To reproduce the error write the simple WinForm application in C# with listbox (or console app)
1. Create the connection: failover:(tcp://localhost:61616?keepAlive=true) and start it.
2. Create the session and the QueueConsumer for queue e.g. "TestQueue" (in default AutoAcknoledged mode)
3. For queue consumer set the message listener e.g. OnMessage
4. In OnMessage method do something like Sleep(5000) and then display the received textMessage (by Invoke add the messge to listbox).
5. By means of localhost:8161/admin create the TestQueue and put to this queue about 20 persistent text messages.
6. Run the application. You should get on the screen new line every 5 seconds.
7. Restart the ActiveMQ broker (I'm using 220.127.116.11)
8. After restarting the broker you stop receiving the messages.

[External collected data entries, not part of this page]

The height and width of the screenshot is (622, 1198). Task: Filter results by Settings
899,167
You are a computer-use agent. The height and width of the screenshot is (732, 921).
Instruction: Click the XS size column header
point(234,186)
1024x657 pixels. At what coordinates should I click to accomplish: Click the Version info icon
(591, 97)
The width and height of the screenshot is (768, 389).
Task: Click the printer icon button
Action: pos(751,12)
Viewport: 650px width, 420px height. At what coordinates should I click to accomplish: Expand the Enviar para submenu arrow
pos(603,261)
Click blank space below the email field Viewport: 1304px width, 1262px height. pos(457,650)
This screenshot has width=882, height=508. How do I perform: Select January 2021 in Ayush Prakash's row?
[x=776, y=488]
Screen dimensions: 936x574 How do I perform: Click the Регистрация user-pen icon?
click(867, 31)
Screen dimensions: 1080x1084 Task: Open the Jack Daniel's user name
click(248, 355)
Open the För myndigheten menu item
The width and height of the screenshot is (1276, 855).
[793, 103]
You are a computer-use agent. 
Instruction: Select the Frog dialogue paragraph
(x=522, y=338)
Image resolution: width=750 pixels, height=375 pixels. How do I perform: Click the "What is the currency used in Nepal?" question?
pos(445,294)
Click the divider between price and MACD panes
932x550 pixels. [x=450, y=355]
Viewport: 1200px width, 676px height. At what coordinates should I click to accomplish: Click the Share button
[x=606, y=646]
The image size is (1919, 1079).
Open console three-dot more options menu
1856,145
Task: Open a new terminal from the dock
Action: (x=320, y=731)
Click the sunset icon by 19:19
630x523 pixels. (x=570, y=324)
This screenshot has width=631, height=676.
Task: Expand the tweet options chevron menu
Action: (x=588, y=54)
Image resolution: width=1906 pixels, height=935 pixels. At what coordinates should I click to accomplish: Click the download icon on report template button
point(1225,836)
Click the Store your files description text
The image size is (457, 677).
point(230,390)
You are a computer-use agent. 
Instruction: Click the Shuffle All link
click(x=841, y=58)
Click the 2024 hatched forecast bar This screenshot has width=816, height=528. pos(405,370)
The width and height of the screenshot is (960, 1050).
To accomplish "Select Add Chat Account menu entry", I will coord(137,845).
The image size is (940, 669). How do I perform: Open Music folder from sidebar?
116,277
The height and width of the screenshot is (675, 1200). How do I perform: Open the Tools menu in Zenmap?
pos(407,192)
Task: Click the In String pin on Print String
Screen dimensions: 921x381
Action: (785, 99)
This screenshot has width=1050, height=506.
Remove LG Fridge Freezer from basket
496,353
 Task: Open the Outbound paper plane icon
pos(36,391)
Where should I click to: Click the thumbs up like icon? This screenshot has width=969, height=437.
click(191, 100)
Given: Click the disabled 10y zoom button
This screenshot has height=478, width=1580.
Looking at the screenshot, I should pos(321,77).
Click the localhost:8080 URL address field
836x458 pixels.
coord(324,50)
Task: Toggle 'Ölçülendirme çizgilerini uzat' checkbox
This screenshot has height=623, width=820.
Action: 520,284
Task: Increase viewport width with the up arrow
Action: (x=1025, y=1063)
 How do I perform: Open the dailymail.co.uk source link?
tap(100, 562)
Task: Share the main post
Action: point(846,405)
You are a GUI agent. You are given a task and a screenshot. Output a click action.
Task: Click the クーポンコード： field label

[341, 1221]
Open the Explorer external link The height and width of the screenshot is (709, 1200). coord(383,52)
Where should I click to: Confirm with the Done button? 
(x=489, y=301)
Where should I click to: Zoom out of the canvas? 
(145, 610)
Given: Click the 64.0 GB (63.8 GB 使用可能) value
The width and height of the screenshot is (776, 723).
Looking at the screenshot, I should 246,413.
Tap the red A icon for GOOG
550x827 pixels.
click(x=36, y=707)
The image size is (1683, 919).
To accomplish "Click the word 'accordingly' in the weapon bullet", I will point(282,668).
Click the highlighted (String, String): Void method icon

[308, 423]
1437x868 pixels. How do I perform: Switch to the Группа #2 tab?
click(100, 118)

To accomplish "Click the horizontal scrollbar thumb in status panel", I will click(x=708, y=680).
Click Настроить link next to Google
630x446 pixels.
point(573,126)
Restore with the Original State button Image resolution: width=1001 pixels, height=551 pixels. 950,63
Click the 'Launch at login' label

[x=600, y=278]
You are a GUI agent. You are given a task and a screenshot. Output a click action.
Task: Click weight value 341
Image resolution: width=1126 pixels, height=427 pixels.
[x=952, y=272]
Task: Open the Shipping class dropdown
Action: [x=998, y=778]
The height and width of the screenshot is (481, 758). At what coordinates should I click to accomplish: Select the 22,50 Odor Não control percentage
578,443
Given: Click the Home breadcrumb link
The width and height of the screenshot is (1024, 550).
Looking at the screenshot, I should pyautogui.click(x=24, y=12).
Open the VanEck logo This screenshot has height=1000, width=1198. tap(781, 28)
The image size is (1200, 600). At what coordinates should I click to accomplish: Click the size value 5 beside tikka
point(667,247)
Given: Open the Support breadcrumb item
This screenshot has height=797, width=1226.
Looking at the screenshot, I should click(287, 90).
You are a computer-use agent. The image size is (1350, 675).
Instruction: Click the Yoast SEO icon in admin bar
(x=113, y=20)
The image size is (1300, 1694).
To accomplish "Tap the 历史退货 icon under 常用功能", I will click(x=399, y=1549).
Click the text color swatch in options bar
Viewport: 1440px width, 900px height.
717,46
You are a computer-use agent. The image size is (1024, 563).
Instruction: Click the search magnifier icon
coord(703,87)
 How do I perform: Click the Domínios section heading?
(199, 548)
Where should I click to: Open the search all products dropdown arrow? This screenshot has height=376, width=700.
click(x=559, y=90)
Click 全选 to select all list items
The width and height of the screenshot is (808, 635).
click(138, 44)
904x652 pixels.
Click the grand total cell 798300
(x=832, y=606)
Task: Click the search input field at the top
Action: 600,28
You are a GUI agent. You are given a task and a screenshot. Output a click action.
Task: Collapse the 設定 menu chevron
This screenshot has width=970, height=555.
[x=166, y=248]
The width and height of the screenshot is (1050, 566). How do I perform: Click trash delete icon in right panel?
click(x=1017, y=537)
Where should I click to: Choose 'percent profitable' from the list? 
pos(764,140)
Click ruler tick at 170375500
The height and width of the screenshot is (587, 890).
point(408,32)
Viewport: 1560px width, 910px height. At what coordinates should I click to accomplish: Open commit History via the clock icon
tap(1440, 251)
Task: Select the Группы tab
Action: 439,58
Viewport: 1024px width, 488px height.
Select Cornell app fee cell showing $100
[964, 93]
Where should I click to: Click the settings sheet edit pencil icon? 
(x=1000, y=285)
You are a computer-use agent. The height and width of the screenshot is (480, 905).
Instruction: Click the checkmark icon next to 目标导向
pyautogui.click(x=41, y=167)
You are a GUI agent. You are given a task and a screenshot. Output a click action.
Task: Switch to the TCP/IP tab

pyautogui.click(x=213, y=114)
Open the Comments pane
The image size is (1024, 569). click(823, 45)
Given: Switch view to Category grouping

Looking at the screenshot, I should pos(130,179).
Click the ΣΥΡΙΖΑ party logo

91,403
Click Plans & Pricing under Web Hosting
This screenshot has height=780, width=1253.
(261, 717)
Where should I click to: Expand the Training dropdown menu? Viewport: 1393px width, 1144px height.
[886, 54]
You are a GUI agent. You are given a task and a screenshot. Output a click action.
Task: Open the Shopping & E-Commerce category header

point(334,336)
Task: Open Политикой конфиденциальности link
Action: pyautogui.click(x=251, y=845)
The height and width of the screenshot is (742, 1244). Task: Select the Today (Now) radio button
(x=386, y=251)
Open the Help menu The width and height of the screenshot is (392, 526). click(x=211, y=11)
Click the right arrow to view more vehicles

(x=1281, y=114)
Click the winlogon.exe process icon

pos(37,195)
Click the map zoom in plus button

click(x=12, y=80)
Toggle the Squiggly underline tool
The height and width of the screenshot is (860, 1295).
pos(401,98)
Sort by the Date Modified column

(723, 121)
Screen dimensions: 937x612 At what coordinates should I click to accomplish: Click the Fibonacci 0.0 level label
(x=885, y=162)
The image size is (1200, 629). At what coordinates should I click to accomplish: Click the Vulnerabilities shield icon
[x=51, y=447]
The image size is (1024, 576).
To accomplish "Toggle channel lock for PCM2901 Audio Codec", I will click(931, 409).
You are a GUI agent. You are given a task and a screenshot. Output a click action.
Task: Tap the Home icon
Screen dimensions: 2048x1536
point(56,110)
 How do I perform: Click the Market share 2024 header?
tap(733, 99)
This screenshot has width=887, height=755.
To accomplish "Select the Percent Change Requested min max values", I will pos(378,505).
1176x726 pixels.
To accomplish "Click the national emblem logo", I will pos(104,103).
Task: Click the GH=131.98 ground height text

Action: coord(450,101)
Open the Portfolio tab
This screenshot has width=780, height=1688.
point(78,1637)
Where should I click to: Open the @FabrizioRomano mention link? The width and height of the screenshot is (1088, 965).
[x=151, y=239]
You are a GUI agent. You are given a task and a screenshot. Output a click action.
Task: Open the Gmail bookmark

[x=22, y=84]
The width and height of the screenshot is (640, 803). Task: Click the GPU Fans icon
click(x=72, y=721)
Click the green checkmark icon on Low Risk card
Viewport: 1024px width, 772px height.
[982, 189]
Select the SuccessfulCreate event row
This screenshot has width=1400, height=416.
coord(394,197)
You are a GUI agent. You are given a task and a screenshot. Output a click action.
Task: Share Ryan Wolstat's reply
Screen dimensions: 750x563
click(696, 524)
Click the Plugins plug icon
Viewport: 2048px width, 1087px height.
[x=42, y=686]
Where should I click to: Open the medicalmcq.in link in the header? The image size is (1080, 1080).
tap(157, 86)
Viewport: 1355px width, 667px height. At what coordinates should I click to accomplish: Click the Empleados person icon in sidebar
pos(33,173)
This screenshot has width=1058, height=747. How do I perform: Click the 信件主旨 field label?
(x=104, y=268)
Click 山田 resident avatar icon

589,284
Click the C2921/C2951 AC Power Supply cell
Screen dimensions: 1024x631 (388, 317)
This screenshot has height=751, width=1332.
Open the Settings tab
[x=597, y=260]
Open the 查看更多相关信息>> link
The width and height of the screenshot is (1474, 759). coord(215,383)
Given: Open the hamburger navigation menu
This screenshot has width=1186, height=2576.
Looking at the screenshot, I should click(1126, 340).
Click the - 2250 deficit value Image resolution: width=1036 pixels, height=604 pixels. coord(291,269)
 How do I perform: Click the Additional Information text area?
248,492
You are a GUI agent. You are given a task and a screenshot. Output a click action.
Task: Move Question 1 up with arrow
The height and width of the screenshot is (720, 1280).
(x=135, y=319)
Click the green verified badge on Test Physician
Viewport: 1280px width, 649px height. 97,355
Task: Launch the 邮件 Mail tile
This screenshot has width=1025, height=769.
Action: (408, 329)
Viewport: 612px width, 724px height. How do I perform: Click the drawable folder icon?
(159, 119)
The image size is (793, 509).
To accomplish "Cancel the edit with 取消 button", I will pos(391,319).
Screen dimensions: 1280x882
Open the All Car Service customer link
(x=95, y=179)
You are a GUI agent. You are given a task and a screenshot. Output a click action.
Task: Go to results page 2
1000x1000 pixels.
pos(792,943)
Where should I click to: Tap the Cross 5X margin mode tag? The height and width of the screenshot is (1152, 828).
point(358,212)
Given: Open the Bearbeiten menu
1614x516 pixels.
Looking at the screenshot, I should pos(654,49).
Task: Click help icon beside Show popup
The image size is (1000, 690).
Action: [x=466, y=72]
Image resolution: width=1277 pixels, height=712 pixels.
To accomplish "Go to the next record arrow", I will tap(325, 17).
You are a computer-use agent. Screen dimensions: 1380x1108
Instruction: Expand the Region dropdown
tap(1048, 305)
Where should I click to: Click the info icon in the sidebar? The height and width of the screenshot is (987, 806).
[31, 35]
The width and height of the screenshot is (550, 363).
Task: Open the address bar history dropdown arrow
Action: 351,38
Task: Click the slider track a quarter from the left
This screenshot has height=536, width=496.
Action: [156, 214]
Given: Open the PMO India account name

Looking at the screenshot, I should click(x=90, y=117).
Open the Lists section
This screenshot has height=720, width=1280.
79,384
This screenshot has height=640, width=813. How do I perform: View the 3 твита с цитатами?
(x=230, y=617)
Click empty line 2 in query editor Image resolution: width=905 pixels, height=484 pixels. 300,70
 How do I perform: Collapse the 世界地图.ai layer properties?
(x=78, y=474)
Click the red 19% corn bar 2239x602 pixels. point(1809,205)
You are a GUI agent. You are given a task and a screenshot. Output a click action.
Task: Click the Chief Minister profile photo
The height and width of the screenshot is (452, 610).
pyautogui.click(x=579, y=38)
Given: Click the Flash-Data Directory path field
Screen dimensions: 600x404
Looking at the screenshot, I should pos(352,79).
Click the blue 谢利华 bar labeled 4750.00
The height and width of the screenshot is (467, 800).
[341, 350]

9. Restart broker again. And you will start getting the messages.
The problem is in NMS.
Most likely when you restart ActiveMQ broker the client app will be in OnMessage method (just sleeping there for 5 seconds). When those 5 seconds is over then the NMS is trying to SendACK. And this method will not end until failover thread successfully reconnect.. For that time there is a lock on the unconsumedMessages.SynchRoot (see MessageConsumer.Dispatch method). And this fact is painful for another thread which is trying to do the unconsumedMessage.Clear() and needs the locked resource. (this thread is initated in Connection.OnTransportInterrupted() and it wants to call ClearMessagesInProgress on MessageConsumer).
The worst thing is that the MessageConsumer.ClearMessagesInProgress method cannot call (as waits for locked resource) TransportInterruptionProcessingComplete() which I guess registers consumers which have to be recovered when the connection is back.
So when the connection is back:
Failover thread DoRecover but does not find our consumer.
Dispatch method unlocks the unconsumedMessages.SynchRoot
The working thread registers consumers to be recovered (absolutely too late!!!!)